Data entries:
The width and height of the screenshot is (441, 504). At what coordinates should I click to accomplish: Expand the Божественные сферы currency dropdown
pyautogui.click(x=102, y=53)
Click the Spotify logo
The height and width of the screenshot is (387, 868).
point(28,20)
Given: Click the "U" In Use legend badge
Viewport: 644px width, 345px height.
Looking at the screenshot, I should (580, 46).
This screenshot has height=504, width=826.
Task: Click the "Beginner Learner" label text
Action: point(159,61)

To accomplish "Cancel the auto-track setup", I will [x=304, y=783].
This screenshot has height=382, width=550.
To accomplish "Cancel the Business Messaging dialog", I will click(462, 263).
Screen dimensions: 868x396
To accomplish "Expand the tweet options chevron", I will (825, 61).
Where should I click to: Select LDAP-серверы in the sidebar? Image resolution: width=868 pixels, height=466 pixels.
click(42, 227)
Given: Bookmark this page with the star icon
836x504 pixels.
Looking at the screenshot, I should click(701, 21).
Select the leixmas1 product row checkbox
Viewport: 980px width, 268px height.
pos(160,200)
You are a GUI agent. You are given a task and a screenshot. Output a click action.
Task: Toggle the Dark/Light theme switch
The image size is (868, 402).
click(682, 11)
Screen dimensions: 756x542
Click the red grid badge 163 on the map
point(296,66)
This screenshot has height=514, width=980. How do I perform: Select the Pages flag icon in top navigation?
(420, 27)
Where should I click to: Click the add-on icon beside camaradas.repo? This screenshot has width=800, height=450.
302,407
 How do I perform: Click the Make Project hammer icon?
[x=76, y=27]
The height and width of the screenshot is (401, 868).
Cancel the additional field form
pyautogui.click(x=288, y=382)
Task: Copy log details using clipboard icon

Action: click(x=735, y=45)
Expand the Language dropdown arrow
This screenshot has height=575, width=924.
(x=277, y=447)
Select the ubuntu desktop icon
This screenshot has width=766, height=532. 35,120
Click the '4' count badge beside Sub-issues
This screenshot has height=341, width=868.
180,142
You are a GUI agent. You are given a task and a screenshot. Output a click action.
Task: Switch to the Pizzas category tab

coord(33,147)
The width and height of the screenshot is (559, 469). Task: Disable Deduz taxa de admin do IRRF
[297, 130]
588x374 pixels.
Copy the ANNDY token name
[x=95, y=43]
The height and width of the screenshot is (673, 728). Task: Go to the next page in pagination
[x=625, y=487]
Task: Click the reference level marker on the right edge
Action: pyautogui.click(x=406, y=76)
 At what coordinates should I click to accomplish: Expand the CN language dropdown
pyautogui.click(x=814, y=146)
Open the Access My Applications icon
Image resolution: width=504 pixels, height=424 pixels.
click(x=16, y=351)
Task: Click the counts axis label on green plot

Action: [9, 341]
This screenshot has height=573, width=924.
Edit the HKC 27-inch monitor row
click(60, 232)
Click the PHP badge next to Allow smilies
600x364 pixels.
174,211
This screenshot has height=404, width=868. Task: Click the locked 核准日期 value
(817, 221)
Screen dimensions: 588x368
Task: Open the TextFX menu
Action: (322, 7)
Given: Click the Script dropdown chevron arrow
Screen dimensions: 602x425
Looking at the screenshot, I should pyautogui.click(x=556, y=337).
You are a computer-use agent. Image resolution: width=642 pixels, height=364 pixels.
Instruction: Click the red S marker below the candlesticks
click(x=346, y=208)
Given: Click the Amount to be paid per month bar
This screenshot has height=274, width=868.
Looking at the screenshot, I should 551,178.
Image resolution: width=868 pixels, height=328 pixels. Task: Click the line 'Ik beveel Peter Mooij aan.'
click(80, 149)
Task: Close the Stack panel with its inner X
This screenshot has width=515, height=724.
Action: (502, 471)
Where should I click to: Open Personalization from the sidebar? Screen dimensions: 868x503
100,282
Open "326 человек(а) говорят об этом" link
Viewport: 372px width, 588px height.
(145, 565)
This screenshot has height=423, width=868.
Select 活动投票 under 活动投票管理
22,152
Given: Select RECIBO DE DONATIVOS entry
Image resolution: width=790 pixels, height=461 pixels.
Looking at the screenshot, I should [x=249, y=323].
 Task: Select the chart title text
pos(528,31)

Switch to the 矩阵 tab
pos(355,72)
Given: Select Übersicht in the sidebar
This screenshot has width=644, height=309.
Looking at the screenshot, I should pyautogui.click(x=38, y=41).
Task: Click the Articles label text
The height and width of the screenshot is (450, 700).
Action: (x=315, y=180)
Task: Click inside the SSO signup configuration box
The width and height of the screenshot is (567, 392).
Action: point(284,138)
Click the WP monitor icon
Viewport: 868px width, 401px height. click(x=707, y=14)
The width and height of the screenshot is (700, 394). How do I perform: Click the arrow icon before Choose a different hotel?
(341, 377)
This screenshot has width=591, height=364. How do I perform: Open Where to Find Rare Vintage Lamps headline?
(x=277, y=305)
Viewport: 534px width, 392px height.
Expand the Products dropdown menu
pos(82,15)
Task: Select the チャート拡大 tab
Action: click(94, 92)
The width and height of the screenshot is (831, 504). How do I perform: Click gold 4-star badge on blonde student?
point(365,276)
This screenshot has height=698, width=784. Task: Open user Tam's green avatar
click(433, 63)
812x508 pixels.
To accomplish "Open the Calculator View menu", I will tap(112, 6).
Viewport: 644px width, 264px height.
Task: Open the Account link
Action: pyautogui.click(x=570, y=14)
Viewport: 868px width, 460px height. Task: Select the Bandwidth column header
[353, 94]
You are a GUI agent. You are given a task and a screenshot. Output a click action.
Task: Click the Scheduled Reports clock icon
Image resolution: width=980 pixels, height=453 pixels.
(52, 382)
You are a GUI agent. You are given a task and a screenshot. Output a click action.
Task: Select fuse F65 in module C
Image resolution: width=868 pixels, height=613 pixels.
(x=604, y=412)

=== Directions for this task ===
Whenever a line above has the word "with" in it, copy that line.

=== Your response ===
Given: Bookmark this page with the star icon
Task: Close the Stack panel with its inner X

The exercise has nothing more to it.